After a while I had figured out what I wanted to do with my life. I did at least half an hour of thorough research on Google images and made sure I had a realistic visualisation of what my plan would result in.
I was going to spend the summer on what looked to be a small Greek paradise. I would bar tend a little and lounge about a lot. I prepared myself accordingly and so it was that a month or so later I was skipping off to Greece equipped with three bottles of water-proof factor 50 sun block. What could possibly go wrong?
It was all going smoothly until we got to Athens airport and we got to see the rust-bucket that would be transporting us to the tiny island of Karpathos.
Tactfully the air-crew attempted to distract us for the first five minutes with jellies. Presumably so we wouldn't look out the window and notice that the planes wings appeared to still be under construction.
It wasn't long before I forgot all about being in a rust bucket though. I was joined in my tiny seat by possibly the largest women that had ever been on the plane. I tried not to stare, I tried to give her more of my seat and be polite. I was thwarted when our air hostess came down with a seat belt extension. I'd never seen one before and the fact slipped straight from my mouth.
We sat in the most uncomfortable silence. I thought of ways to make it up to her. Small talk about weight watchers? Maybe ask her about the island? In the end the perfect opportunity arose. We were given complimentary peanuts which my seat-partner managed to swallow in one impressive gulp.
The way I saw it she really liked peanuts and I really didn't. So considering it a peace offering I brandished my own bag and smiled at her: "Would you like mine too?" It's probably clear to any rational person that this wasn't the brightest move. I was expecting a grateful smile and to see her impressive one-gulp-bag-of-peanut-consumption trick again. But that's not what I got, oh no, this is...

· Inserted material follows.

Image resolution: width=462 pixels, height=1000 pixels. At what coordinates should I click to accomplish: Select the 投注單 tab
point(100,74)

At this point, I gave up. I sat there in awkward silence and listened to the plane rattle. We eventually landed and hysterical laughter broke out across the passengers. I'm quite glad they waited till we landed to erupt into nervous fits as hysterical communal laughter would have terrified me any earlier in the flight. We had to bus across the car park to get to the airport. It was swelteringly hot and they drove us the impressive distance of fifty meters to the small white building. To be honest I was quite relieved I was already feeling over-heated.

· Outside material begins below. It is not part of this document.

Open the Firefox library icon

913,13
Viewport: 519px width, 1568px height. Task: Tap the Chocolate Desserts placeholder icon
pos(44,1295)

I landed in Karpathos and waited in baggage collection where I was met by my boss and the chef that would be cooking our meals.
They took me to eat at the Taverna and to meet the other brothers that helped run the business. The chef was a great big Romanian man who didn't appreciate me telling him that he sounded a little like Dracula. He went off to cook me food, after it turned out that their version of "I can cook you anything," meant " I will make you pasta."
I then sat eating my pasta in front of a row of brothers and the chef. There was one brother who seemed to only know how to grunt and sneer, my boss who rambled on about parties, his other brother that kept talking about God and Greece and then the chef who asked every two minutes "How is the food?"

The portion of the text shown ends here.